Manager of the Week may make for an intriguing reality TV show, but it sure doesn’t make for much of a baseball season.

This isn’t as much about Manuel — well, easy for us to say — as it is about the organization’s vision. From the time two years ago, when Willie Randolph found himself in a somewhat similar predicament, the Mets have appeared to lurch from one crisis to the next without a sure eye trained on the future and without an overriding guiding philosophy.

Understand this: The moment Manuel is dismissed is the moment all of the heat is turned on general manager Omar Minaya. The Mets somehow were able to get away with pinning all of the 2007 collapse and the mediocre first half of 2008 on the manager even after Randolph took his team to Game 7 of the NLCS in 2006 only two years after the end of the ignominious Art Howe era, but they’re not going to be able to pull off that trick again.

You have to wonder. Is Jenrry Mejia here as the youngest pitcher in the majors because Minaya and Manuel need to win games now, or is the 20-year-old right-hander in the Mets’ bullpen because it’s best for his ultimate development as a big-league starting pitcher?

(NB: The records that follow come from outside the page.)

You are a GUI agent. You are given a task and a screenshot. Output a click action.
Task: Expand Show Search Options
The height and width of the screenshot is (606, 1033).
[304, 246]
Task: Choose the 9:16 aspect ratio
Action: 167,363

Manuel has acknowledged that he’s “selfish” in wanting Mejia to remain in his bullpen, but that isn’t the manager’s call. It can’t be. It’s Minaya’s and upper management’s decision. It would be comforting to accept the motivation behind the decision as selfless and in the long-term interests of the franchise, but when an executive’s employment might hang in the balance between winning four of six and losing four of six, well, let’s be real.

This seems eerily reminiscent of Randolph’s Final Days, the 22 days between the well-publicized Memorial Day fact-finding meeting with ownership at Shea Stadium and his 3 a.m. dismissal in Anaheim on June 17 despite going 11-10 in the interim.

It seemed at the time as if the move was made in fear that the Mets would play well enough to keep Randolph in place, which apparently was not the idea. Now, if Manuel goes at the end of this week, similar questions will confront the franchise in light of Wilpon’s emergency trip to Atlanta last Monday during which he announced he was not there to fire anybody.

The fan base is perpetually angry at the Mets’ second-class citizenship in their own town and own division. Serving up the manager as a sacrificial lamb may provide instant gratification, but it does nothing to advance a vision.

Jerry Manuel is the manager for this series. That’s what we know. Apparently we all have to tune in to the first game in Milwaukee on Friday to see if he survives Dickey, Takahashi and the Phils.

That may make for good programming, but it’s a lousy way to go through a baseball season.